* **TAREFAS**:
[A] Conforme o texto sobre o caso Nísio Gomes, quantas testemunhas serão ouvidas em Ponta Porã?
[B] Dê prosseguimento ao texto sobre o caso Nísio Gomes a partir da última frase apresentada.

* **TEXTO FORNECIDO**:
---

Pela manhã o sol que nasceu para iluminar a aldeia Kaiowá de Guaiviry no Mato Grosso do sul, trouxe junto com sua luz um misto de expectativa e esperança. É uma data histórica não somente para a aldeia, mas como para todo o povo Kaiowá. Hoje às 14 horas no prédio da Justiça Federal de Ponta Porã começam as oitivas das testemunhas de acusação arroladas pelo Ministério Publico Federal referentes ao caso do assassinato da liderança Kaiowá, Nísio Gomes. Onze testemunhas serão ouvidas em Ponta Porã, outras mais serão escutadas em outras cidades e(ou) por precátorias. Para os Kaiowá é tempo de justiça.

---

* **MATERIAL FORNECIDO**:
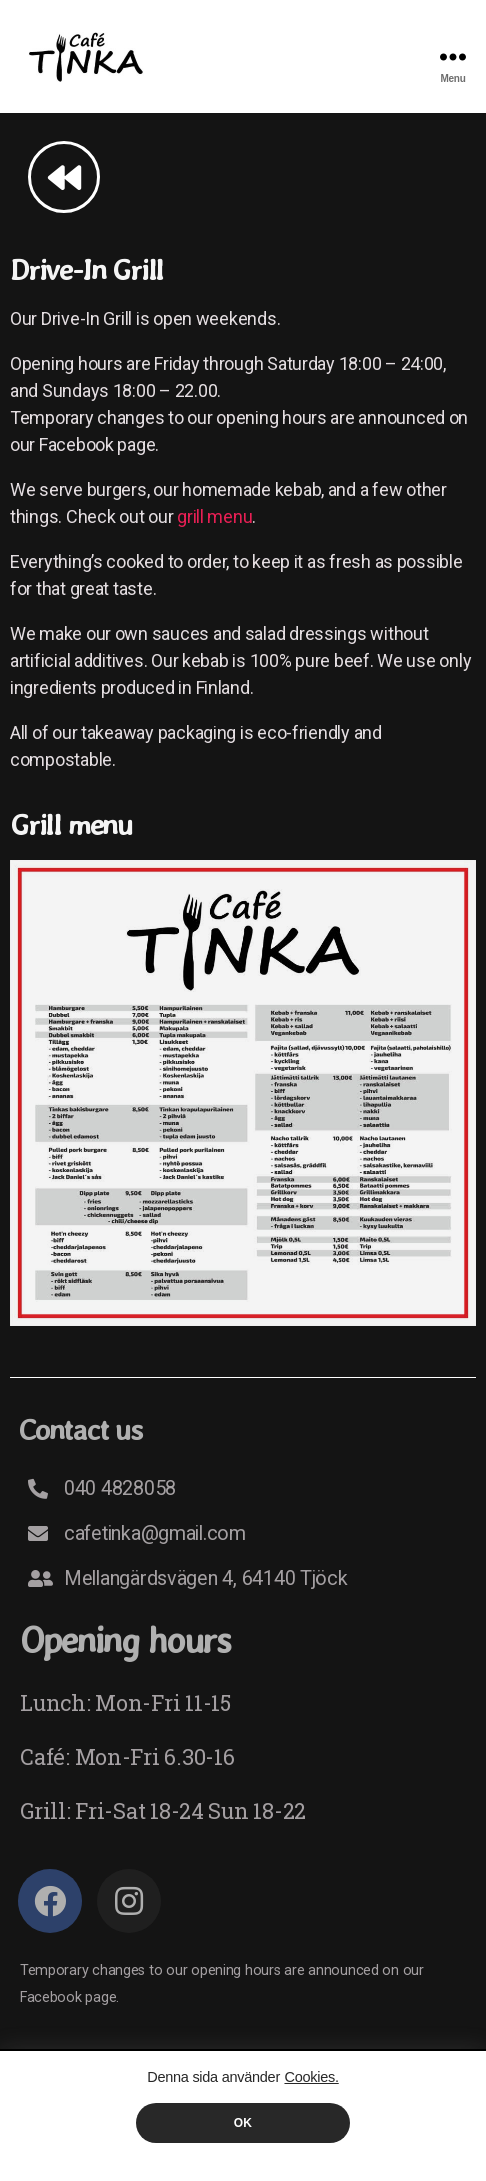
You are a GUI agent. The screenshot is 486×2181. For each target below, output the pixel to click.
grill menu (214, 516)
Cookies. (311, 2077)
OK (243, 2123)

---

* **RESPOSTAS POR TAREFA**:
[A] Onze testemunhas.

[B]
Sobre o caso:

A comunidade indígena Guarani/Kaiowá de Guaiviry,em 01 de novembro de 2011, com um grupo de aproximadamente 68 pessoas, dentre elas, homens, mulheres, crianças e idosos – retomaram parcela de seu tekoha (território tradicional), localizado no município de Aral Moreira/MS.

O acampamento se localiza ainda hoje, na Fazenda Nova Aurora, entre os municípios de Aral Moreira e Ponta Porã, sob propriedadede Ruth dos Santos Martins e, naquela época era arrendado a Luiz Antonio Ebling do Amaral.

Vale ressalvar que a área reivindicada pela comunidade consta no TAC [1] – Termo de Ajustamento de Conduta – assinado entre o MPF e a Funai visando a demarcação de diversas áreas Kaiowá e Guarani do Estado, e está sob processo de identificação e delimitação atualmente.

Consta nos autos, que após os fazendeiros terem conhecimento de que havia indígenas ocupando a área, desprezaram totalmente a via judicial e resolveram por contra própria fazer a retirada dos indígenas.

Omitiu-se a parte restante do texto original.